═════ ARTICLE

Ce blog retrace l'histoire de certains de mes ancêtres, collatéraux ou cousins éloignés qui ont laissé une trace, notamment pendant la période révolutionnaire dans le Morbihan.

samedi 3 février 2007

jugement criminel de Michel RUELLO (1770 - 1793), de LANOUEE

Chef d’une insurrection contre-révoltionnaire à Josselin en 1793
Je vous présente le fruit de mes recherches au sujet de cette affaire qui fit grand bruit à Josselin et dans les communes voisines : vous y trouverez
1) le récit des faits, inspiré du Royaume de Bignan de LE FAHLER, lui-même s'étant documenté à partir des lettres et comptes-rendus trouvés aux Archives Départementales de Vannes ;
2) une bibliographie
3) ainsi que la transcription mot pour mot du compte-rendu du procès, mené à charge et de manière expéditive par le président Poussepin.
Suivent quelques notices biographiques des prévenus de Lanouée.
Ce dossier sera complété au fur et à mesure de mes recherches.
1) Le récit des faits :
Ce garçon de Lanouée de 21 ans, frère de mon ancêtre direct Joseph RUELLO (1756 – 1803) fut guillotiné sur la place Publique de Josselin le 1er décembre 1793 à midi par le bourreau ENOS. La veille, en compagnie de trois autres recrues de la commune, il avait été jugé et, avec Pierre Gargasson, condamné à mort pour avoir mené une révolte deux semaines plus tôt, le 24 brumaire an 2 (jeudi 14 novembre 1793) dans la ville de Josselin, en protestant contre la réquisition militaire. Quelque peu avinés, armés de bâtons, ces jeunes Lanouéens, qui venaient d’être requis, avaient essaimé dans la ville en criant contre la République et en se réclamant de la Royauté, en frappant les portes et les murailles et menaçant les habitants. L’affaire avait fait grand bruit et avait exaspéré l’administration du District de Josselin.

Une semaine après les faits, le 30 brumaire (mercredi 20 novembre 1793), à deux heures du matin, 100 hommes de Vannes, dirigés par Athanase POUSSEPIN, adjudant du 3e bataillon de la 17e demi-brigade, - « homme terrible », « grognard qui ne supportait pas la contradiction » (commente Le Fahler) - , partent pour Josselin afin de mater l’insurrection.

══════════
═════ ENREGISTREMENTS AFFICHÉS

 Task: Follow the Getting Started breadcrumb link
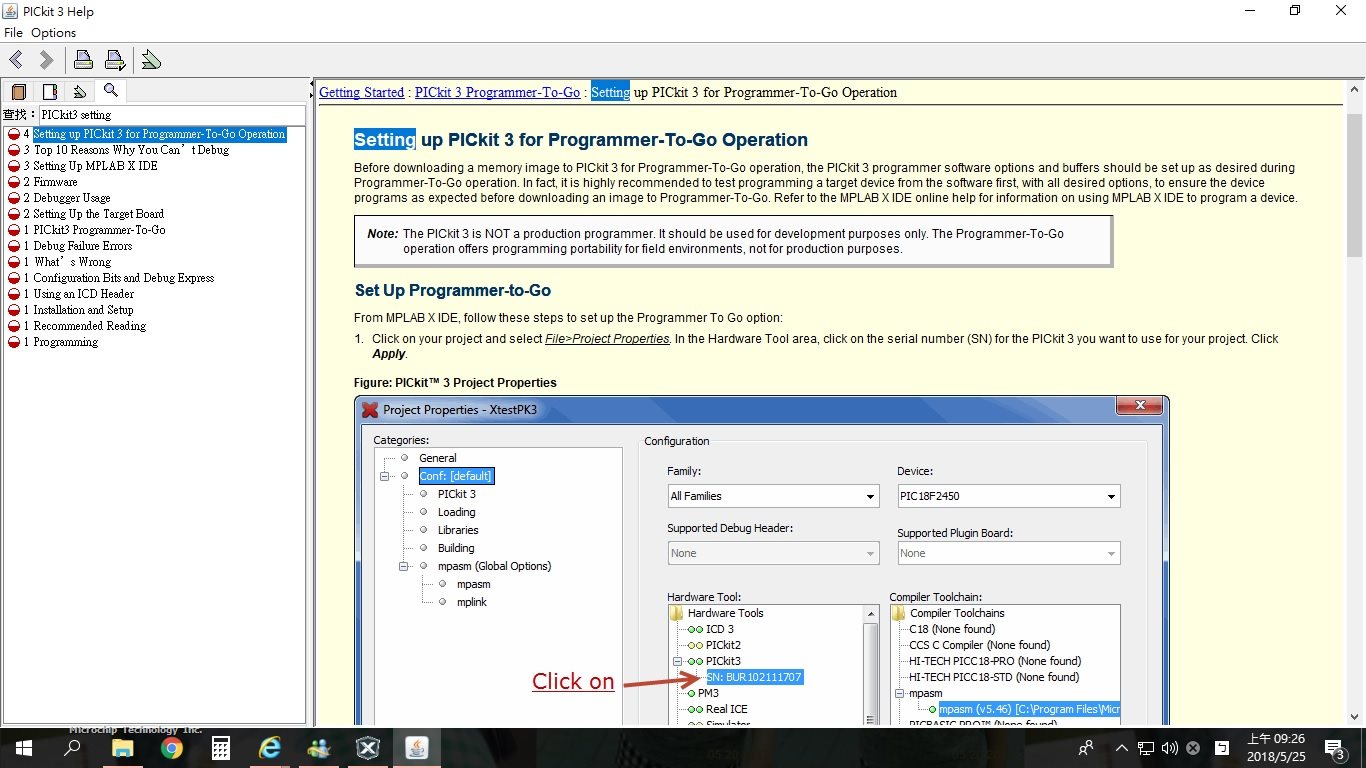click(361, 93)
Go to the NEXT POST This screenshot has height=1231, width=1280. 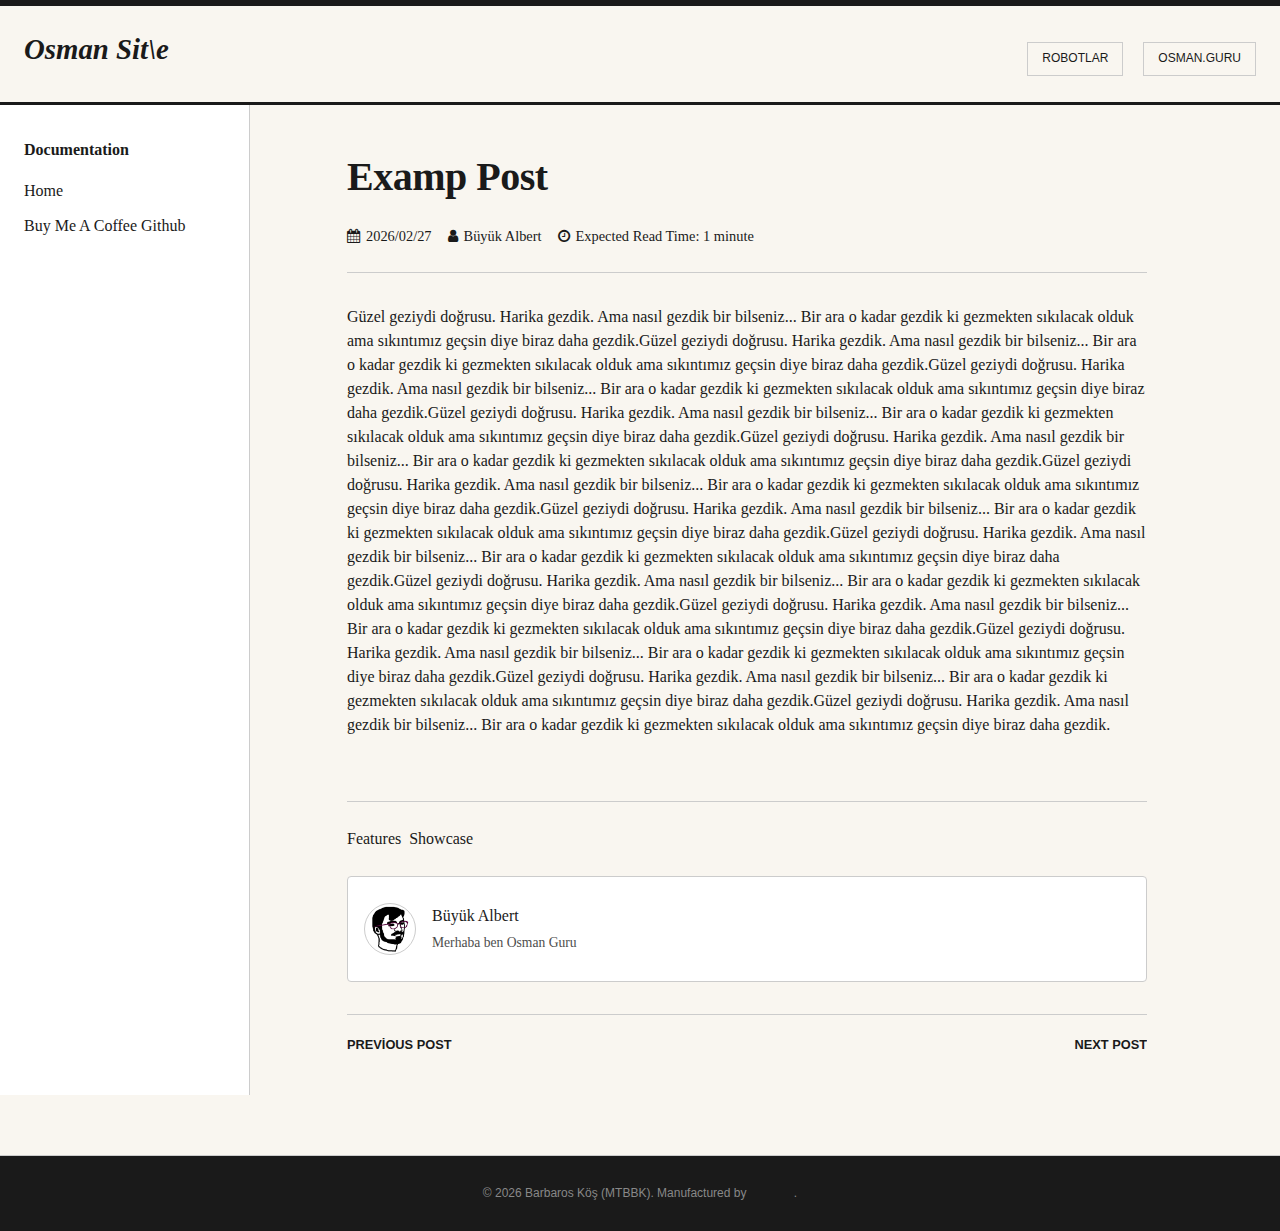[x=1110, y=1044]
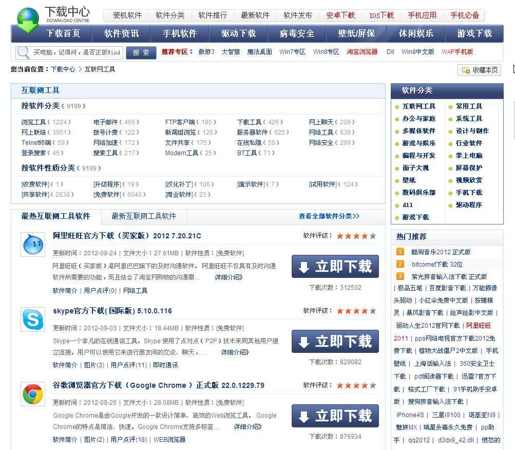This screenshot has width=515, height=450.
Task: Open the 阿里旺旺 blue app icon
Action: [x=33, y=245]
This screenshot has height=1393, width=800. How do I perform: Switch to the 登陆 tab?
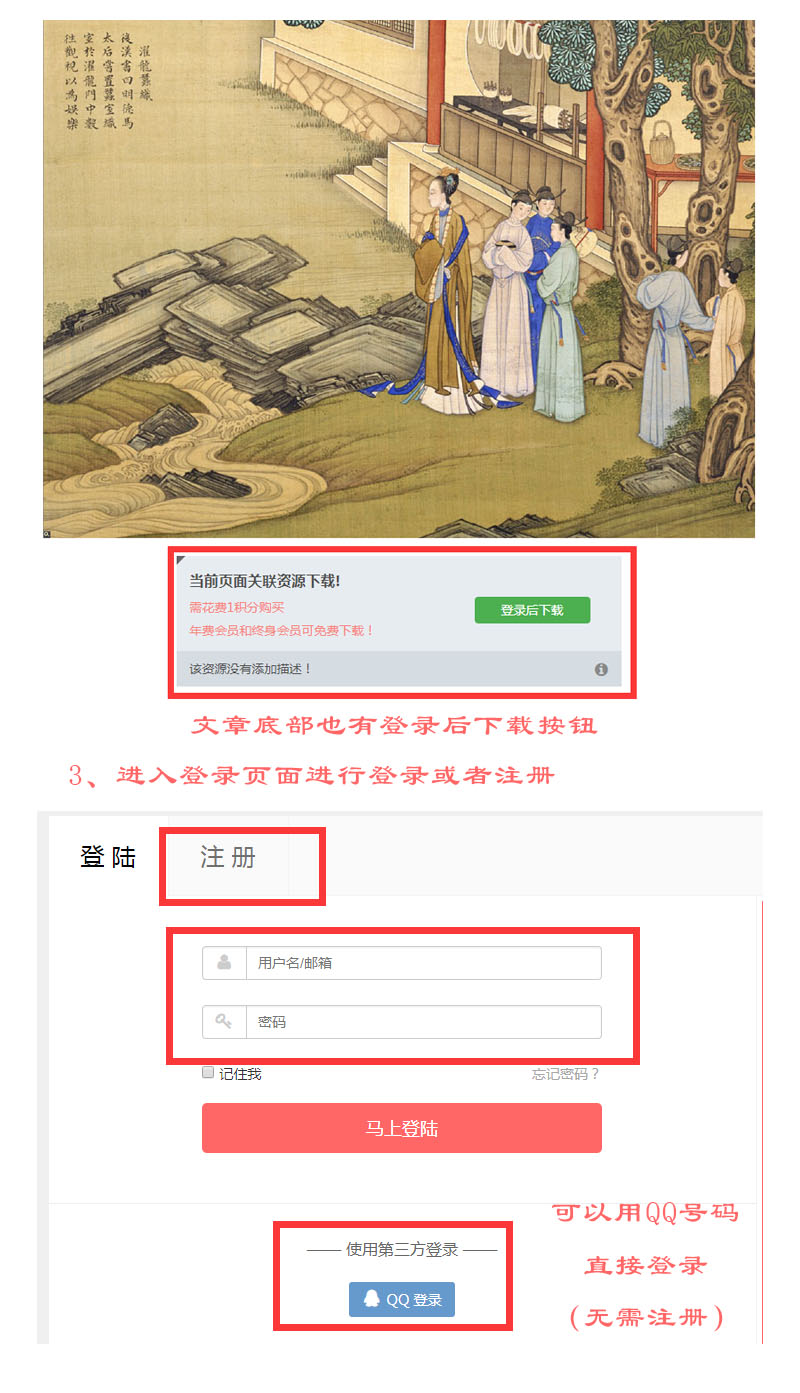[108, 857]
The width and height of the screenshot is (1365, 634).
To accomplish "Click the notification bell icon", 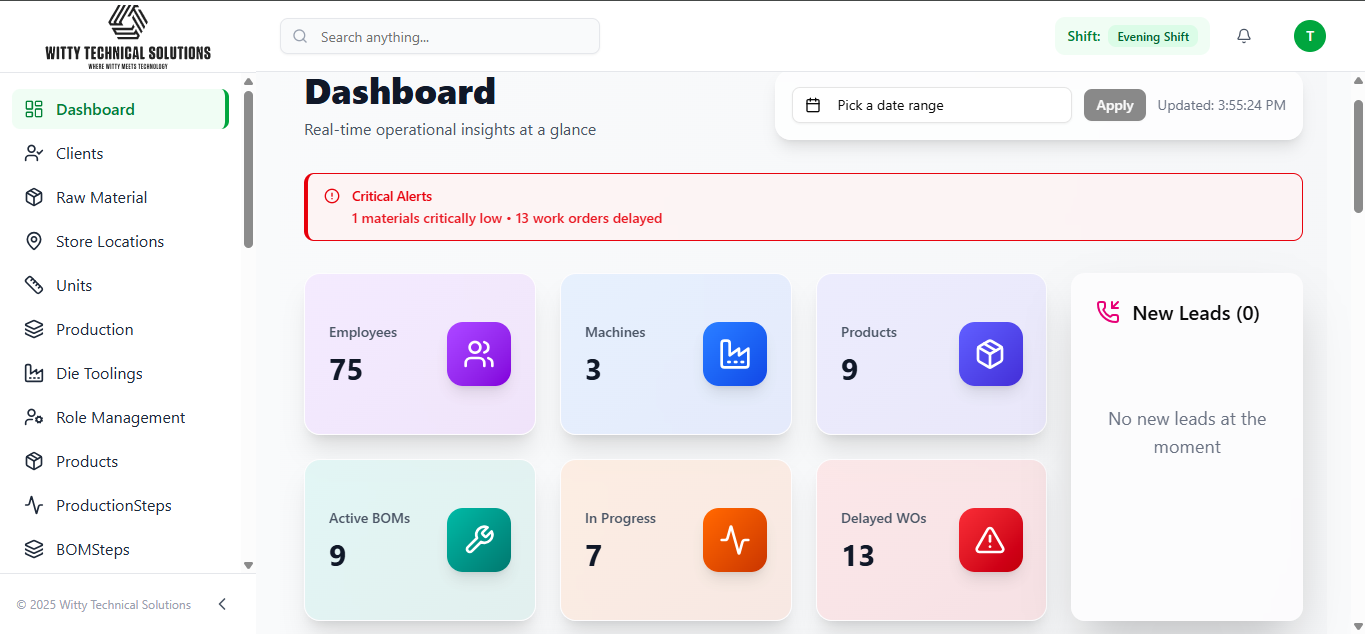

══════════

> _DÉFI 1_
Répondez à ces questions sur l'article consacré à Michel Ruello :
(a) Quel âge avait Michel Ruello lorsqu'il fut guillotiné ?
(b) Quel bourreau exécuta la sentence ?
(c) Combien d'hommes partirent de Vannes pour Josselin le 30 brumaire ?
> _DÉFI 2_
Mettez à jour l'article consacré à Michel Ruello : recopiez le passage allant de "jugement criminel de" à "le président Poussepin." en substituant "liste des sources" à "bibliographie".
> _DÉFI 3_
Poursuivez l'article consacré à Michel Ruello après sa dernière phrase.

> _RÉSULTAT 1_
(a) 21 ans.
(b) Le bourreau ENOS.
(c) 100 hommes.

> _RÉSULTAT 2_
jugement criminel de Michel RUELLO (1770 - 1793), de LANOUEE

Chef d’une insurrection contre-révoltionnaire à Josselin en 1793
Je vous présente le fruit de mes recherches au sujet de cette affaire qui fit grand bruit à Josselin et dans les communes voisines : vous y trouverez
1) le récit des faits, inspiré du Royaume de Bignan de LE FAHLER, lui-même s'étant documenté à partir des lettres et comptes-rendus trouvés aux Archives Départementales de Vannes ;
2) une liste des sources
3) ainsi que la transcription mot pour mot du compte-rendu du procès, mené à charge et de manière expéditive par le président Poussepin.

> _RÉSULTAT 3_
Poussepin convoque alors, dès le lendemain, toutes les recrues par cantons dans les salles du château de Josselin. Seules les recrues de Lanouée restent sur place, accompagnés du maire et des officiers municipaux de Lanouée. Ceux-ci refusent de nommer les coupables. Mais rapidement, suite aux vives menaces de Poussepin, quatre des coupables sont désignés : Denis LE GUEVEL, Mathurin RIVIERE, Pierre GARGASSON et Michel RUELLO. Ils sont interrogés dans l’une des chambres du château, avec les accusateurs et les témoins. Denis le Guével profite de l’inattention de ses gardiens pour s’échapper. Les trois autres sont mis en arrestation, ainsi qu’Yves PICHOT, qui lui aussi avait fait partie du mouvement insurrectionnel.
Puis le bouillonnant Poussepin, avant le procès prévu le 10 frimaire (samedi 30 novembre), se renseigne au sujet des paroisses qui ne sont pas en règle avec la première réquisition. Aussi doit-il remplir deux autres missions :
il se rend dans la nuit du 1er au 2 frimaire, avec divers bataillons, dans le canton de Bignan (pays du chef chouan Pierre GUILLEMOT), où il réussit à faire arrêter quelques contre-révolutionnaires, dont les membres de la famille de Leissègues résident au château de Kerguéhennec.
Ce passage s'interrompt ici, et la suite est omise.